Mufti proposed that New Delhi and Islamabad should now focus on facilitating the pilgrimage to Sharda Peeth, an abandoned temple in Pakistan-occupied Kashmir, to improve ties. “We cannot change our borders but let us make them irrelevant by facilitating trade and encouraging people to people contact,” she tweeted. “This will usher in peace and progress for both India and Pakistan.”
In April, Mufti had met Prime Minister Narendra Modi and urged for the development of Sharda Peeth, on par with other ancient centres of learning such as Nalanda in India and Takshila in Pakistan.
On Thursday, Mehbooba Mufti said her father and former Jammu and Kashmir Chief Minister Mufti Mohammad Sayeed had also envisioned a path of peace to “end the turmoil in Kashmir”.
She criticised some sections of the media for their purported portrayal of the project as a “conspiracy to create Khalistan”. “It is quite amusing how some TV channels are trying to distort a gesture like Kartarpur into some kind of conspiracy to create Khalistan,” Mufti tweeted. “One fails to understand why allowing people pilgrimage to Guru Nanak Dev ji’s birth place would assume such undertones.”
Strained bilateral ties
The foundation stone for the corridor on the Indian side was laid on Monday. However, the project has been overshadowed by discord between the two countries over the alleged role of Pakistan-based groups in a grenade attack in Amritsar last week.

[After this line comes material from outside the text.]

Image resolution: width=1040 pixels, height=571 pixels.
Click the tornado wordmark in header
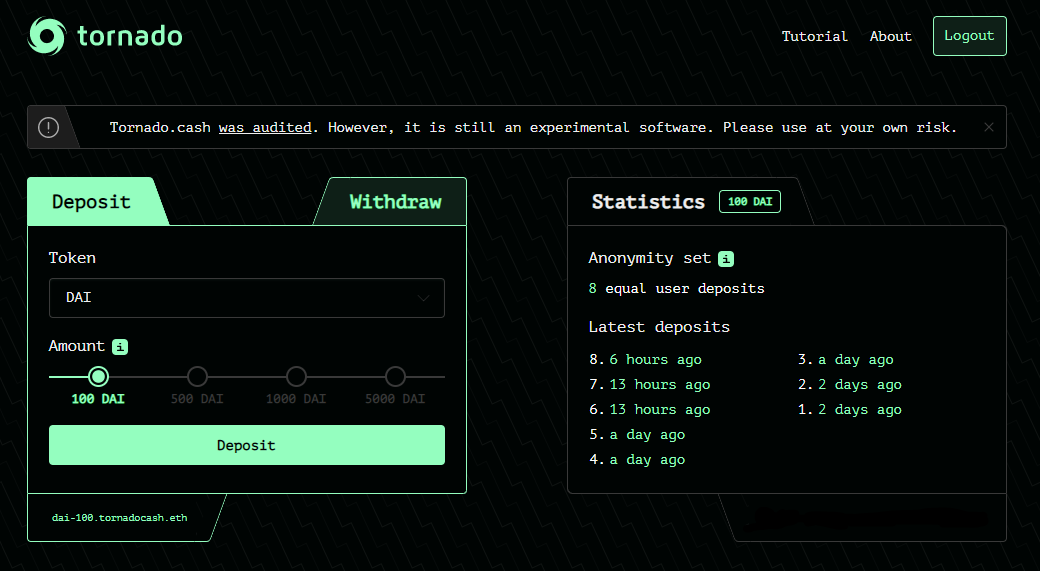point(130,36)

Punjab Chief Minister Amarinder Singh had criticised Islamabad at Monday’s event and declined Pakistan’s invitation to attend the ceremony. External Affairs Minister Sushma Swaraj, who also chose to skip the ceremony, pulled India out of the South Asian Association for Regional Cooperation summit in Islamabad, citing cross-border terrorism as one of the reasons.